EXERCISE INSTRUCTIONS:
Once you reach the line containing "Click the blue AI filter sparkle icon" in the entries below, write out that line and each one after it down to the line containing "Given: Open Chrome", exactly and with nothing added.

DATASET ENTRIES:
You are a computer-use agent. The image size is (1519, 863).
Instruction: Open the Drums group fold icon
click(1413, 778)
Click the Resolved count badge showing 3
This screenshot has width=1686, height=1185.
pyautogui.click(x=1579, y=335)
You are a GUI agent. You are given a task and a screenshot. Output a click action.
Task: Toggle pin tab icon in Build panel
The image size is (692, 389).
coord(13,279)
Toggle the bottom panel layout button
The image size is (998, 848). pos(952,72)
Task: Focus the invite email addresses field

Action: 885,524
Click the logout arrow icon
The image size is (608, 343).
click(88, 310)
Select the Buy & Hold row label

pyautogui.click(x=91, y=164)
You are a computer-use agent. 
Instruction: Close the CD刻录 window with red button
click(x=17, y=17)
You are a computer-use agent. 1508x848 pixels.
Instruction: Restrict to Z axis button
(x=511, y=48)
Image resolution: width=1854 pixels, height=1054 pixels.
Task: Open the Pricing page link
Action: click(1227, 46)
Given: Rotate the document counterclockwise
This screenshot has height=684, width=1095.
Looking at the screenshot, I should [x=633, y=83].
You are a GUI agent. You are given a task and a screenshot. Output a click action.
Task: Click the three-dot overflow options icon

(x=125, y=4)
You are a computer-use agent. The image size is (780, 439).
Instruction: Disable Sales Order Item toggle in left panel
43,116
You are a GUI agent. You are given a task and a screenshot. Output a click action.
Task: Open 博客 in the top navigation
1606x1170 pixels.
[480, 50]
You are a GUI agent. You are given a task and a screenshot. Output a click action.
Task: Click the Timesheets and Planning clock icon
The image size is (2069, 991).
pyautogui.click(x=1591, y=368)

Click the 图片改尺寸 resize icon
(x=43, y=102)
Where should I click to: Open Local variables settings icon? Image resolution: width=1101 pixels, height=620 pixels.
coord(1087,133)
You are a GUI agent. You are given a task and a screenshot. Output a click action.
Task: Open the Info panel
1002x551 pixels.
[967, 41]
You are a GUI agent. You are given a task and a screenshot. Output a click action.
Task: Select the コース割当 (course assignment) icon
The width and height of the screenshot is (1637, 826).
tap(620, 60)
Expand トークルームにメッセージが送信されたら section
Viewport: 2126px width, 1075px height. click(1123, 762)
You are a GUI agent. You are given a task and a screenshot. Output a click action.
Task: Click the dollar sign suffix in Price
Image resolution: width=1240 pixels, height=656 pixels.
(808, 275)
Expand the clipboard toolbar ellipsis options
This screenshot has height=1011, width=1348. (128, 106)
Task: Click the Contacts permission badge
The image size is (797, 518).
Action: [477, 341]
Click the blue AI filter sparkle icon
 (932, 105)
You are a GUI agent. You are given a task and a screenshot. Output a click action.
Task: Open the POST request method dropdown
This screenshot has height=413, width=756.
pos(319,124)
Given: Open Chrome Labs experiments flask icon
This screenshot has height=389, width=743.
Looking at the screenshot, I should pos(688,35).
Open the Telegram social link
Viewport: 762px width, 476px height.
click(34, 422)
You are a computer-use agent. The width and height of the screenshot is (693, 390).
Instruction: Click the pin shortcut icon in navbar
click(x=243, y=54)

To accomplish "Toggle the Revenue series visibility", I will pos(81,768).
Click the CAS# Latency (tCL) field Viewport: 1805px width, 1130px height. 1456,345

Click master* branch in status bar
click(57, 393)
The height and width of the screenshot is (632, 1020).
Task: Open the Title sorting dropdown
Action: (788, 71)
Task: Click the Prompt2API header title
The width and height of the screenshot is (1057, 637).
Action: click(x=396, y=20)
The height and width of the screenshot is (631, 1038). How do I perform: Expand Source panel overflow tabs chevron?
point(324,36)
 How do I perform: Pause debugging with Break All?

RESPONSE FOR THIS EXERCISE:
Click the blue AI filter sparkle icon
 (932, 105)
You are a GUI agent. You are given a task and a screenshot. Output a click action.
Task: Open the POST request method dropdown
This screenshot has height=413, width=756.
pos(319,124)
Given: Open Chrome Labs experiments flask icon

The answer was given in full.